G.R. No. L-16619 June 29, 1963

COMPAÑIA GENERAL DE TABACOS DE FILIPINAS, plaintiff-appellee,


vs.
CITY OF MANILA, ET AL., defendants-appellants.

Facts: Compania General de Tabacos de Filipinas (Tabacalera) paid the City of Manila the fixed license
fees prescribed by Ordinance 3358 for the years 1954 to 1957. In 1954, City Ordinance 3634 and 3816
were passed; where the term “general merchandise” found therein included all articles in Sections 123
to 148 of the Tax Code (thus, also liquor under Sections 133 to 135). The Tabacalera paid its wholesaler’s
and retailer’s taxes. In 1954, the City Treasurer addressed a letter to an accounting firm, expressing the
view that liquor dealers paying the annual wholesale and retail fixed tax under Ordinance 3358 are not
subject to the wholesale and retail deaklers’ taxes prescribed by City Ordinances 3634, 3301, and 3816.
The Tabacalera, upon learning of said stopped including quarterly sworn declarations required by the
latter ordinances, and in 1957, demanded refund of the alleged overpayment. The claim was disallowed.

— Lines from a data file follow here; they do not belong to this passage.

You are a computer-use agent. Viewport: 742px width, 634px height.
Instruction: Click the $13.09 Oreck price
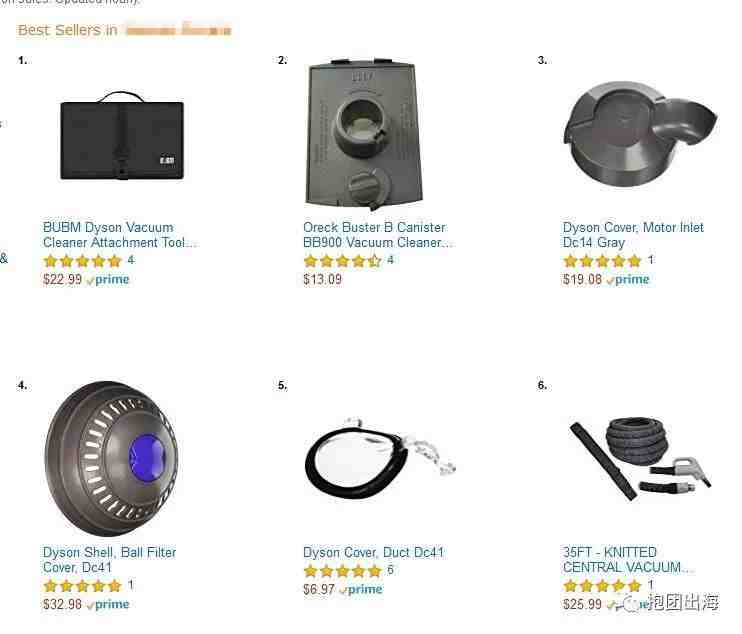[x=322, y=279]
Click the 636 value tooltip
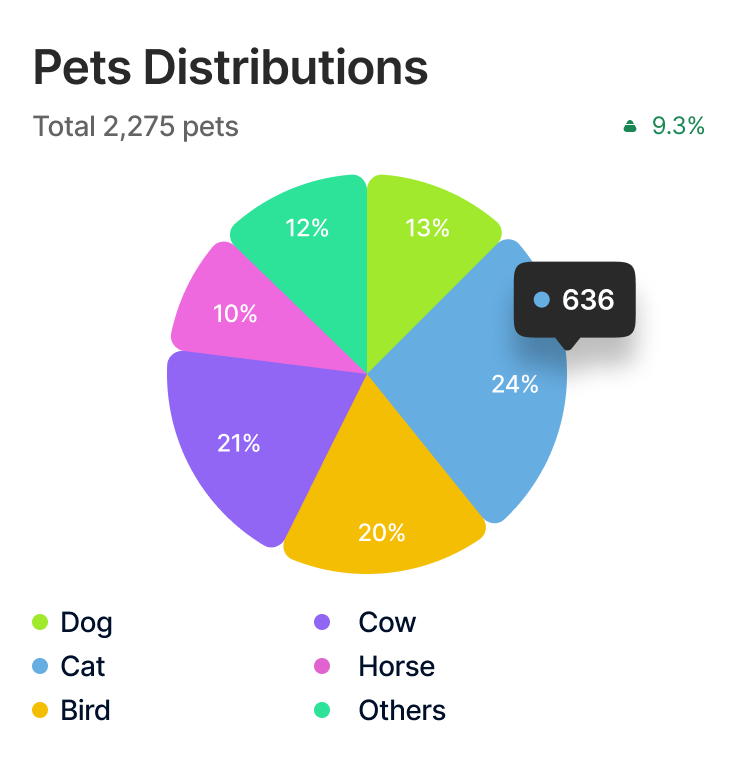 pos(575,299)
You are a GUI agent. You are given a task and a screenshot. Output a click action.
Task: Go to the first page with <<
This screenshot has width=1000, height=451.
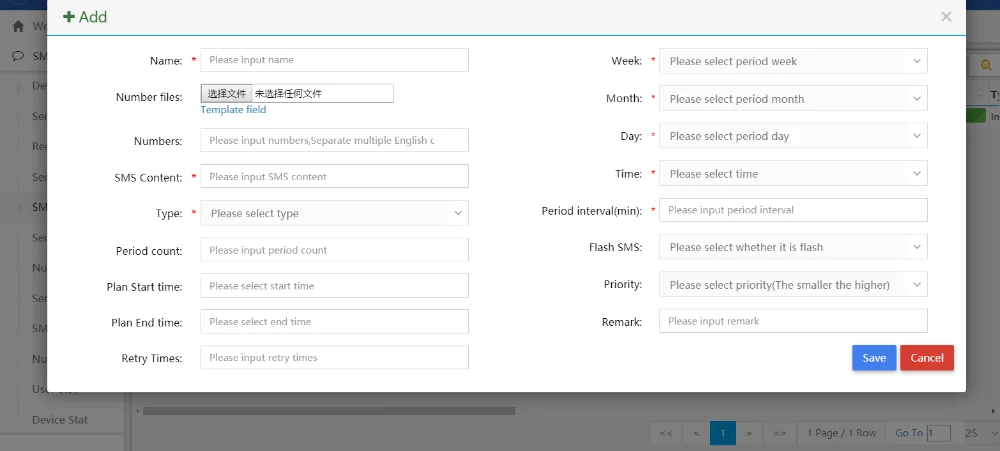[665, 433]
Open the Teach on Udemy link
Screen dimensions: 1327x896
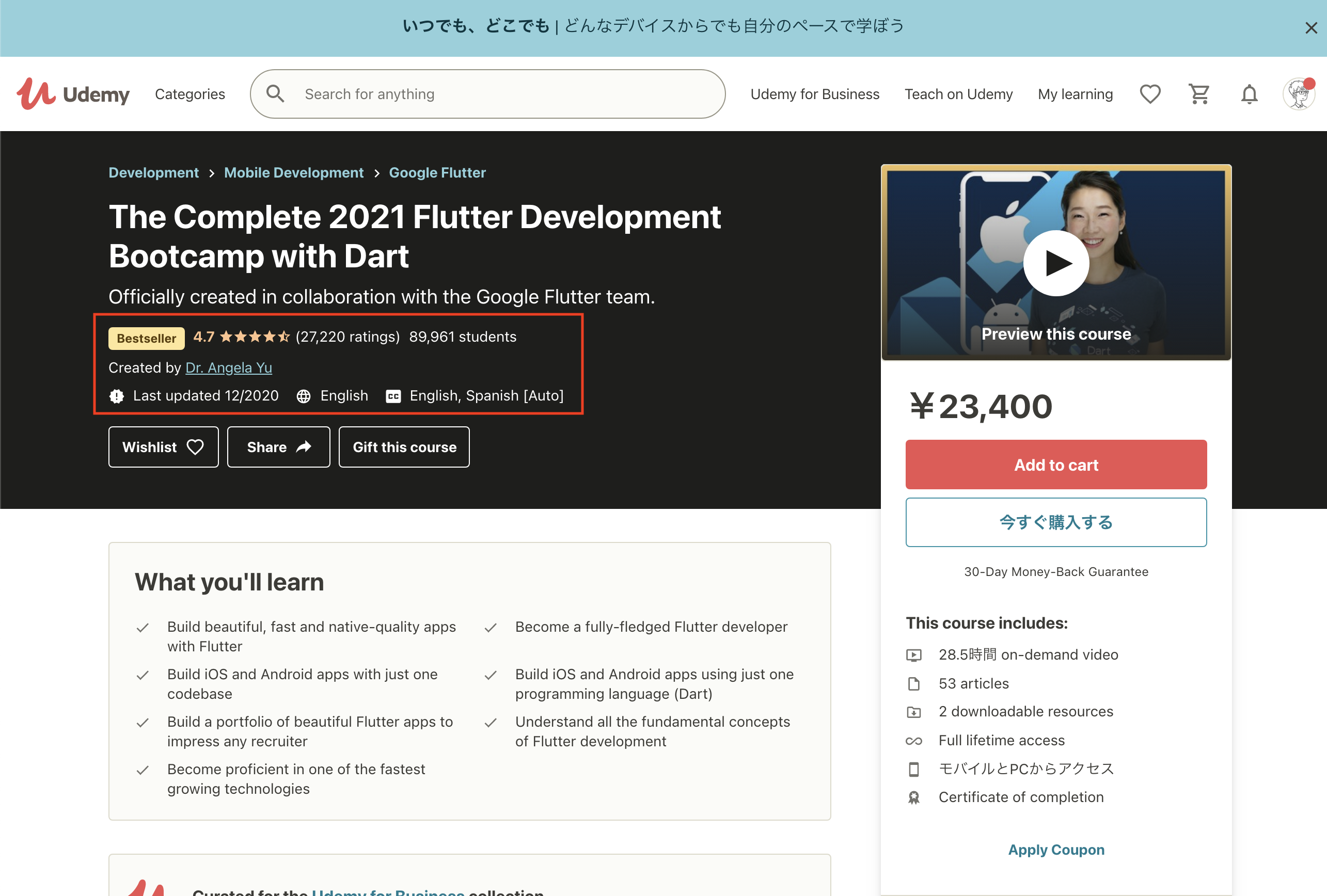tap(958, 94)
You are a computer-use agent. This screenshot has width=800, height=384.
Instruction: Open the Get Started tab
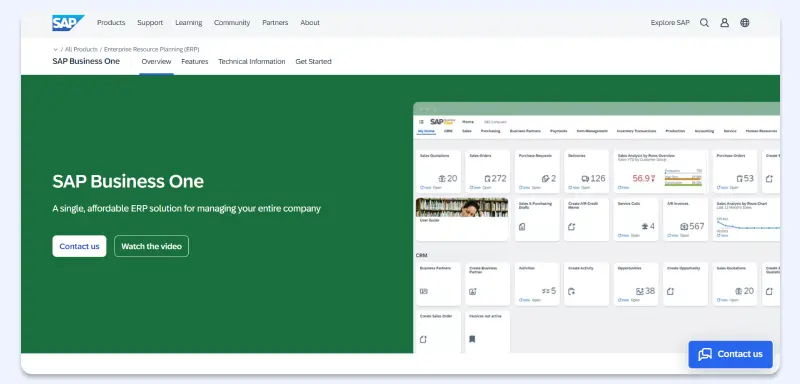pyautogui.click(x=313, y=62)
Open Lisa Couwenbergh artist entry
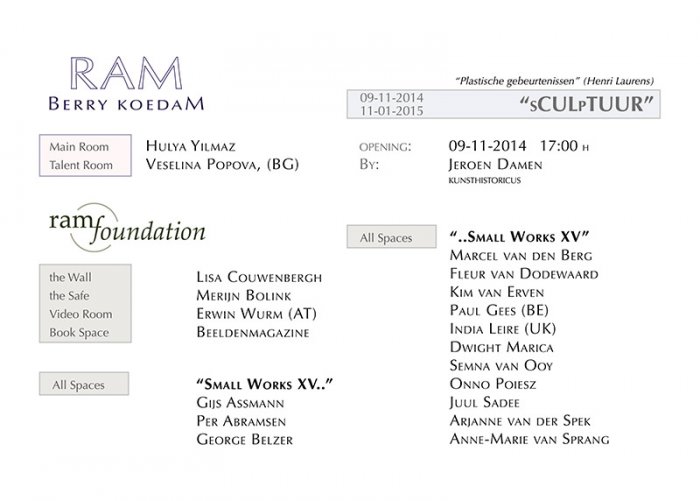 click(259, 277)
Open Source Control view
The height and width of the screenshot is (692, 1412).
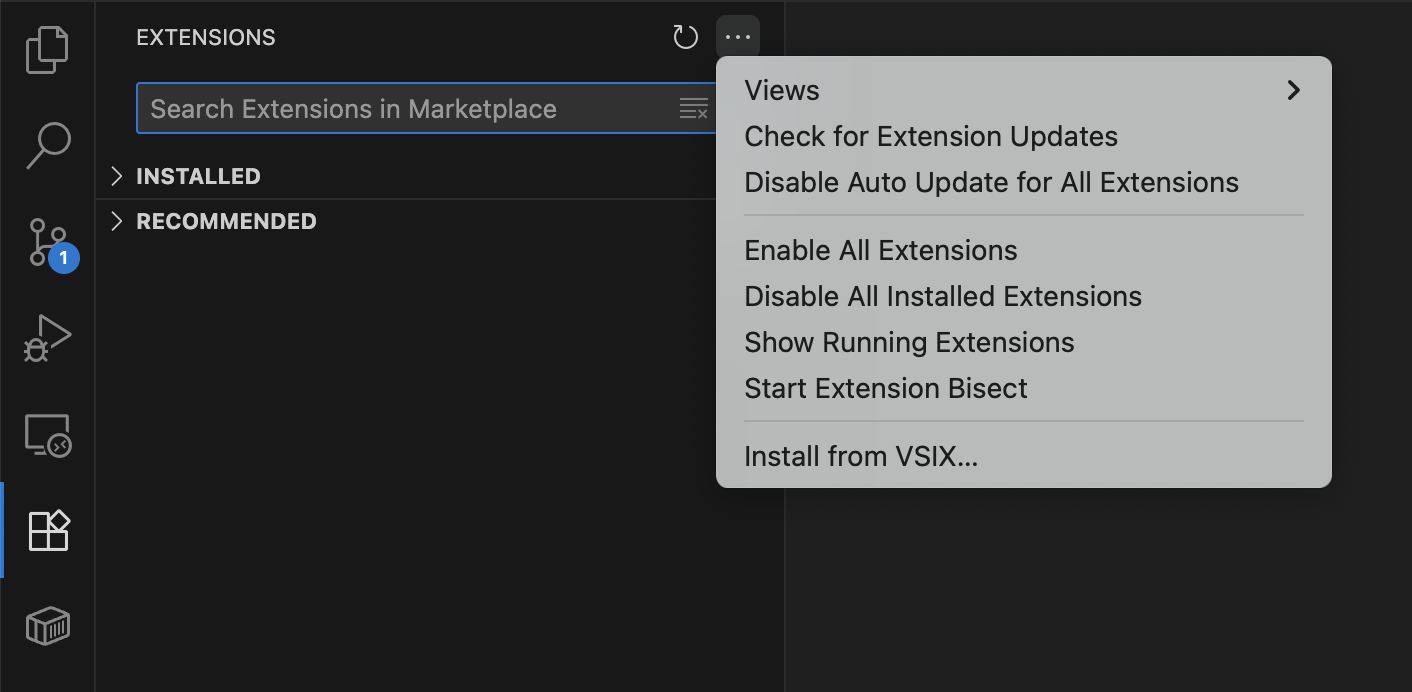(x=47, y=243)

Issue: Whether there is a distinction between Ordinance 3358 and Ordinances 3634, 3301 and 3816, to
prevent refund to the company

Held: Yes. Generally, the term “tax” applies to all kinds of exactions which become public funds. Legally,
however, a license fee is a legal concept quite distinct from tax: the former is imposed in the exercise of
police power for purposes of regulation, while the latter is imposed under the taxing power for the
purpose of raising revenues. Ordinance 3358 prescribes municipal license fees for the privilege to
engage in the business of selling liquor or alcohol beverages; considering that the sale of intoxicating
liquor is (potentially) harmful to public health and morals, and must be subject to supervision or
regulation by the State and by cities and municipalities authorized to act in the premises. On the other
hand, Ordinances 3634, 3301 and 3816 imposed taxes on the sales of general merchandise, wholesale or
retail, and are revenue measures enacted by the Municipal Board of Manila.

Both a license fee and a tax may be imposed on the same business or occupation, or for selling the same
article, without it being in violation of the rule against double taxation. The contrary view of the
Treasurer in its letter is of no consequence as the government is not bound by the errors or mistakes
committed by its officers, especially on matters of law. The company, thus, is not entitled to refund.